**EXTRACTED ENTRIES**
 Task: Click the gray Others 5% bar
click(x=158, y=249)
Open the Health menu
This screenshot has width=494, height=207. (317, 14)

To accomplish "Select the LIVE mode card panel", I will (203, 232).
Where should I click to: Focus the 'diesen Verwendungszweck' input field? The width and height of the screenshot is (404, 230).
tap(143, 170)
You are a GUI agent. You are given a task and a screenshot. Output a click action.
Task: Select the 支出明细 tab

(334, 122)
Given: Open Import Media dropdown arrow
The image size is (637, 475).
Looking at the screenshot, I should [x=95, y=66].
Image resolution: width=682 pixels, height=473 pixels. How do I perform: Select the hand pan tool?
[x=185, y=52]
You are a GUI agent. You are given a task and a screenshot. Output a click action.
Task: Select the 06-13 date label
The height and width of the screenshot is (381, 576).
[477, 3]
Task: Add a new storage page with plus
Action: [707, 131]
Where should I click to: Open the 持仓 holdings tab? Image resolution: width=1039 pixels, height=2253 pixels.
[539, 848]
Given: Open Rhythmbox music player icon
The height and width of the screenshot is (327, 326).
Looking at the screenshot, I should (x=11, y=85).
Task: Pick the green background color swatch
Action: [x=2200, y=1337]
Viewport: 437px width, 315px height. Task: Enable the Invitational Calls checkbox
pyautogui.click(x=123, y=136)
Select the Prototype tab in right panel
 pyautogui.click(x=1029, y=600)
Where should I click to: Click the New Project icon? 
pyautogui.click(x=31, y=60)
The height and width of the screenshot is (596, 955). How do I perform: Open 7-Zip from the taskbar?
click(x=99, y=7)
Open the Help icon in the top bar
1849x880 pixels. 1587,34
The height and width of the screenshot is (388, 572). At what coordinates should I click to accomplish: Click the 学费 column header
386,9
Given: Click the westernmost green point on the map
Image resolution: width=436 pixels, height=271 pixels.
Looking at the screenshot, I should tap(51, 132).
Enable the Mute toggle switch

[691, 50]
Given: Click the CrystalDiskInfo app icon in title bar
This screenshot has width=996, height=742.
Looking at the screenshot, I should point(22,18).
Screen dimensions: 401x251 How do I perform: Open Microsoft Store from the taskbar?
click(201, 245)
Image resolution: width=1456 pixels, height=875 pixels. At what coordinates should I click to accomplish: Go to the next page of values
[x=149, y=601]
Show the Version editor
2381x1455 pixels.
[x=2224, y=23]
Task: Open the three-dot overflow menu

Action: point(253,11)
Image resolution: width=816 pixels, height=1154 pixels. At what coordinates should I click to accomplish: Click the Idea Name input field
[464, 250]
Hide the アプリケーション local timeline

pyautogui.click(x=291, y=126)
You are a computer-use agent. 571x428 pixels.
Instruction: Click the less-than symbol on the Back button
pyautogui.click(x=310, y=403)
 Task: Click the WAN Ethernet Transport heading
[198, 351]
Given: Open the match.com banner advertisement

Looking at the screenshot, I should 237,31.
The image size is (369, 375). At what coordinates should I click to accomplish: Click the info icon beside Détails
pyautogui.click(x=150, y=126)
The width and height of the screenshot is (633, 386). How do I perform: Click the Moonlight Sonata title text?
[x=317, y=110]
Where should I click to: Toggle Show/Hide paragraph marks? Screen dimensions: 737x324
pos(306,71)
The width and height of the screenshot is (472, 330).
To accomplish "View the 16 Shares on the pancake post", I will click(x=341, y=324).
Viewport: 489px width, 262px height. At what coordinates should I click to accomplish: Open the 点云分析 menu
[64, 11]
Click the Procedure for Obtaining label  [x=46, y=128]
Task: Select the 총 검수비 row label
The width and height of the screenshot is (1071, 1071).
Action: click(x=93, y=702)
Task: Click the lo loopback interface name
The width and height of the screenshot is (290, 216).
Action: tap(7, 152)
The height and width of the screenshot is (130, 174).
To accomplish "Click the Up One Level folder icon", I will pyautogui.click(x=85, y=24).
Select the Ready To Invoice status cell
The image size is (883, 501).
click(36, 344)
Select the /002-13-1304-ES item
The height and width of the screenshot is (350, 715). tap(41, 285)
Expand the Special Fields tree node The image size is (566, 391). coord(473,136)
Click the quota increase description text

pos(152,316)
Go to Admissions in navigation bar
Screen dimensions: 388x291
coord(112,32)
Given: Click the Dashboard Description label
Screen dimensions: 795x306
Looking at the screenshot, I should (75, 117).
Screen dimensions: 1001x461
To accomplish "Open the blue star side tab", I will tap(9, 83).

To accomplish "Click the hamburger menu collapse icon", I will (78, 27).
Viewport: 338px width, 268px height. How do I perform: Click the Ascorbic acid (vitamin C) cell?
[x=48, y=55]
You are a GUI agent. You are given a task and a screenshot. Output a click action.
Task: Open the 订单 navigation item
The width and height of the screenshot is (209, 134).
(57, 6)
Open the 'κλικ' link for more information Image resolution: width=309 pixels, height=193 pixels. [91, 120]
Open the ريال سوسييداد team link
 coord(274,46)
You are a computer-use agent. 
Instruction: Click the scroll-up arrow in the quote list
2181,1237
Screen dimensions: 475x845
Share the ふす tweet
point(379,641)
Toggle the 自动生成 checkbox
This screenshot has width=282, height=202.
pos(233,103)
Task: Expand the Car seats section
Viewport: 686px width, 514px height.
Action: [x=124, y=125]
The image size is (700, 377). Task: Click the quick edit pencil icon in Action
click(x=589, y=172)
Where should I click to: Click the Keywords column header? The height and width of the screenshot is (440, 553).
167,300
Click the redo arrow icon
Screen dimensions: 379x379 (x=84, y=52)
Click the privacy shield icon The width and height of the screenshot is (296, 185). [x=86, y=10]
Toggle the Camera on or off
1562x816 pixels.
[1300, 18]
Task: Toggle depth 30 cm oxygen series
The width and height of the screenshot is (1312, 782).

**WHAT YOU NEED TO DO**
Gather every line in the records above that contains the word "arrow" and copy each one out.

**FINAL RESULT**
Given: Open Import Media dropdown arrow
Instruction: Click the scroll-up arrow in the quote list
Click the redo arrow icon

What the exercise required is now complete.